Along with the decline in enrollment, state funding is down $60 million dollars since the recession in 2008.

This past year PASSHE received $444 million dollars in state funding, which is the same amount that it was given 17 years ago, but the cost to maintain quality schools is higher than it was then, and more money is needed to give students the best learning that they can have.

This proposed review includes input from students, alumni, faculty, staff, and elected leaders. “Every bit of this system, as great as it has been over the years, will be examined,” said Brogan. “What worked 30 years ago isn’t working today, and we not only have the opportunity to make dynamic changes, we have an obligation to do so.”

There is no exact end date for this review, but the chancellor’s office hopes for it to be done by the end of the year, especially since the system hasn’t undergone a review in decades.
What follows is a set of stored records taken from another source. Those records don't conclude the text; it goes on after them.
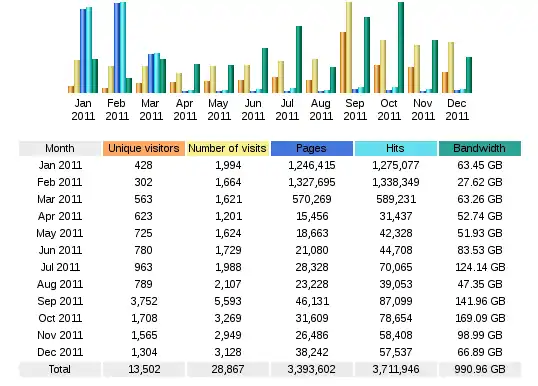538x386 pixels.
Task: Click the Jan 2011 cyan hits bar
Action: 89,50
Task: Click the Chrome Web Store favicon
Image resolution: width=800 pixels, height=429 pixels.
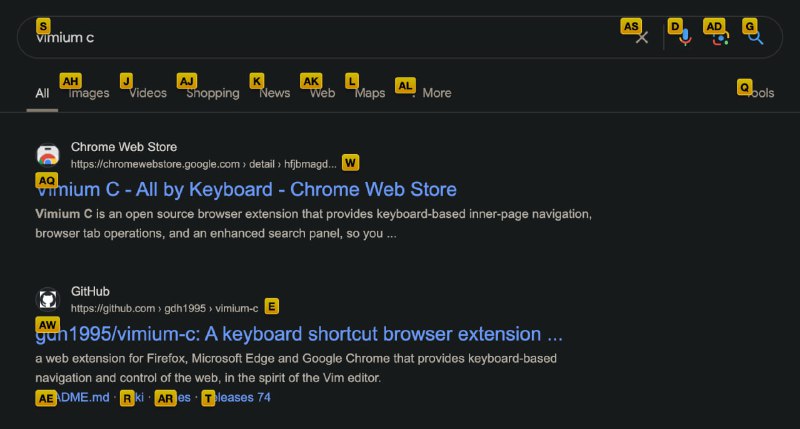Action: tap(48, 155)
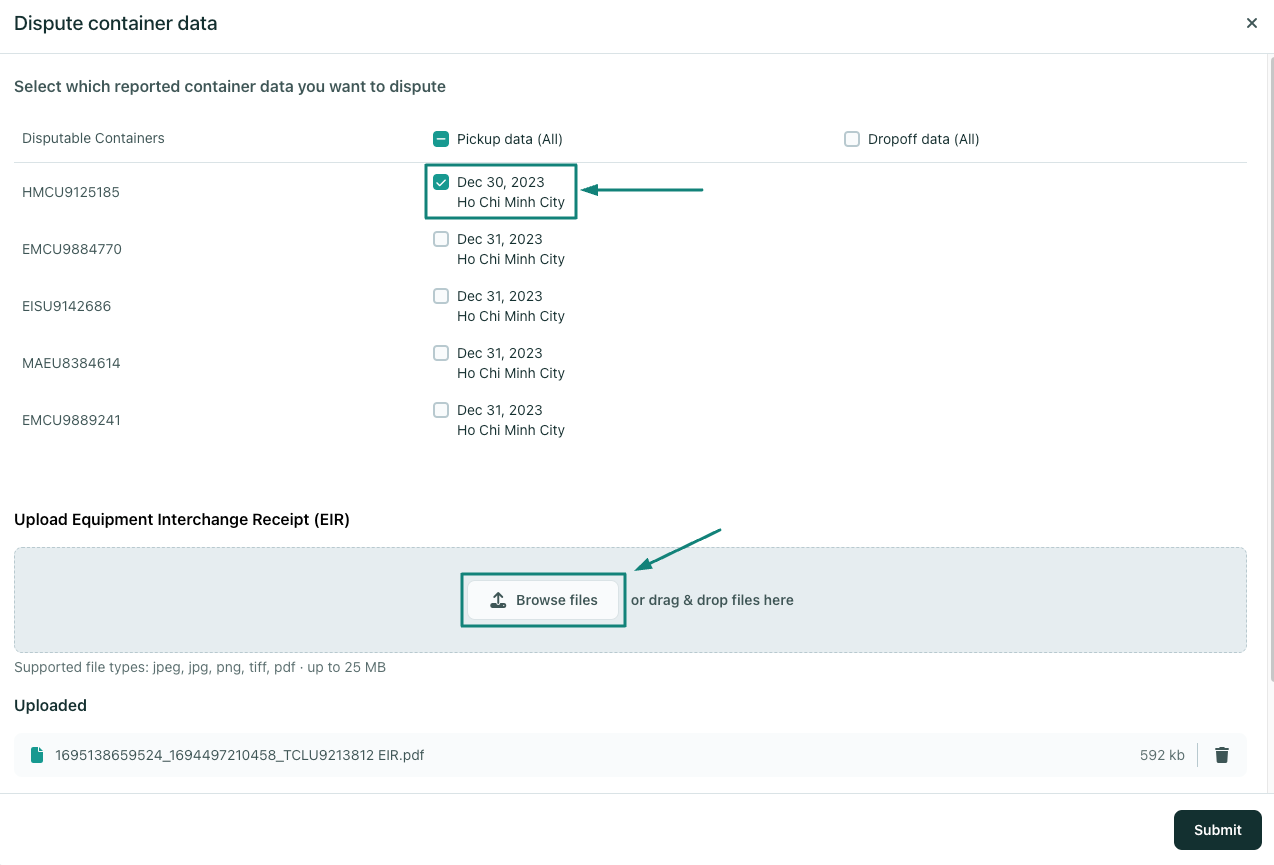The image size is (1274, 865).
Task: Click the vertical scrollbar on the right edge
Action: point(1269,370)
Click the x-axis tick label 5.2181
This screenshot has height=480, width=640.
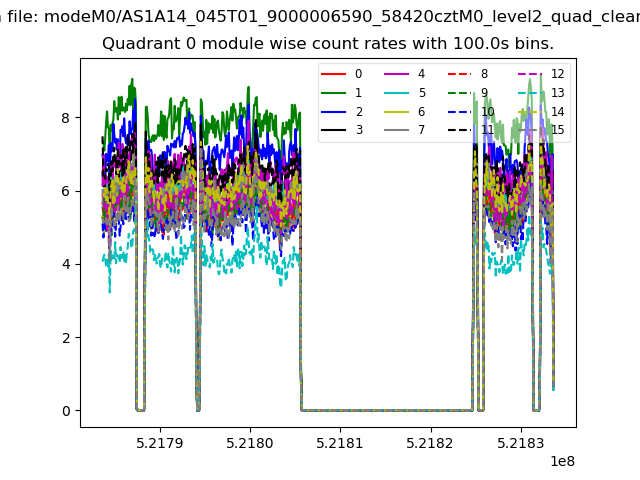click(x=340, y=443)
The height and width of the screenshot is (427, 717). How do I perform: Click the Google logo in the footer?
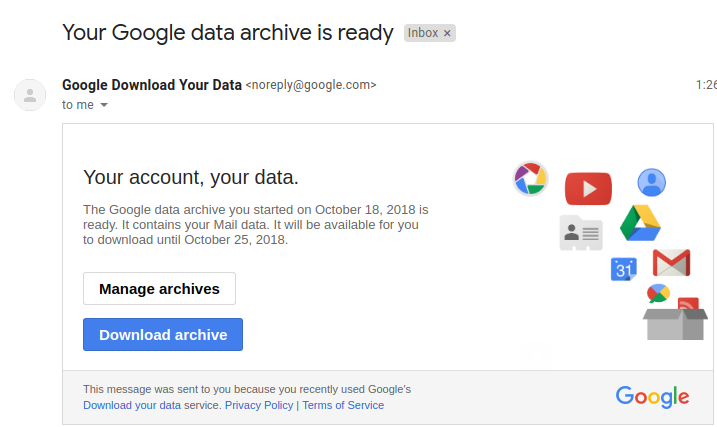pyautogui.click(x=652, y=396)
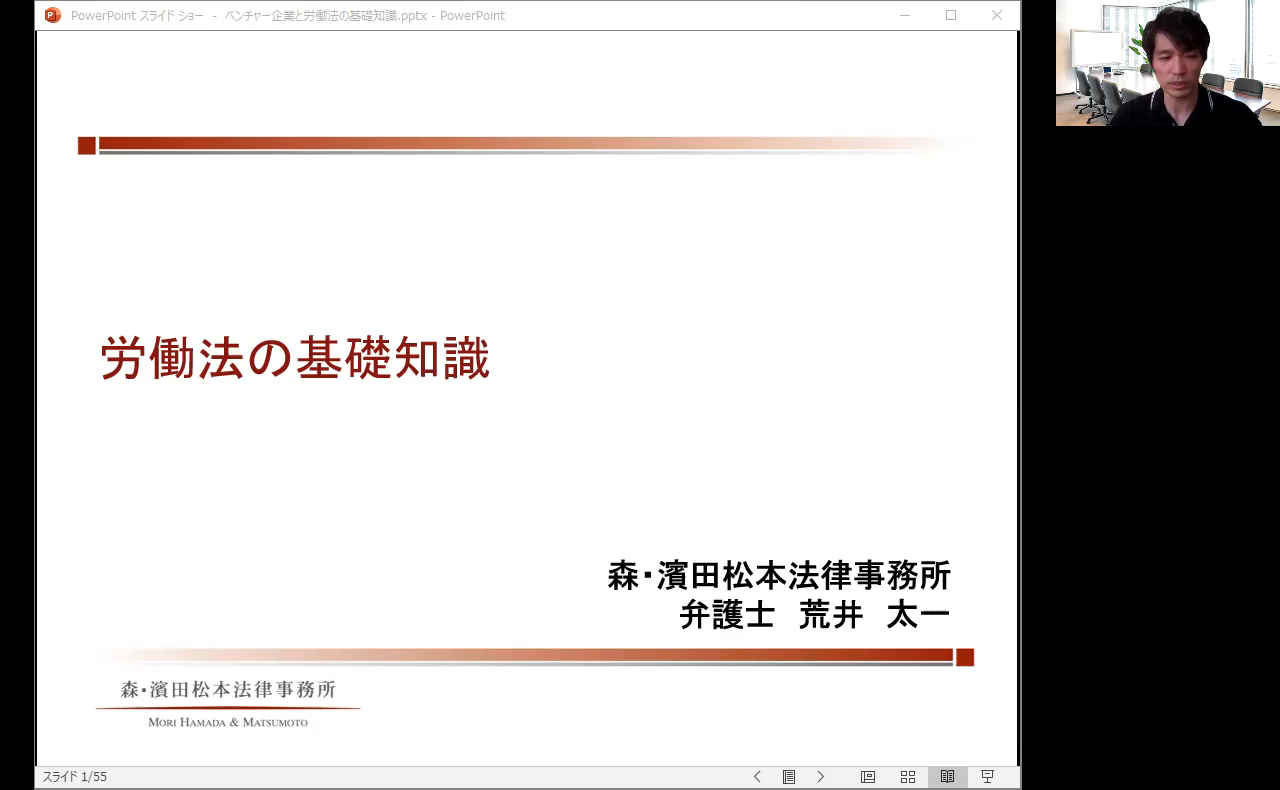Go to the previous slide arrow

[757, 777]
In an interview with PennLive, Brogan said that there’s no exact plan for changes and that he is “looking at what other state systems are doing to reorganize.”

After the review is complete, some state schools could possibly be merging with other schools, or could be closing for good, but the final decision will come down to the state legislature.

With the possibility of mergers, and closings on the horizon, many schools are left wondering if they will be one of the unlucky ones, and what they can do to make sure that it doesn’t happen to them.

Chancellor Brogan said that the review will have “no restraints, no preconceptions, and no limits,” meaning that they will look at each school the same way no matter what.

House Majority Leader Dave Reed said that he hoped the “review would not be limited to just financial matters, but would include academic and workforce development review, with the mission of getting graduates employed in their fields.”

As for here at Millersville, we stand with the others as we are reviewed, and not knowing whether we are one of the unlucky ones. In the past years, Millersville University has been growing with approximately 8,000 undergraduate and graduate students for the 2016-17 school year, and 93 percent of our graduating student find jobs within 6-10 months after graduating.

No matter what happens after the review is over, it will be in the best interest of universities and their students.

Pennsylvania State System of Higher Education, also known as PASSHE, consists of 14 state universities. These include: Bloomsburg, California, Cheyney, Clarion, Edinboro, East Stroudsburg, Indiana, Kutztown, Lock Haven, Mansfield, Shippensburg, West Chester, Slippery Rock and Millersville.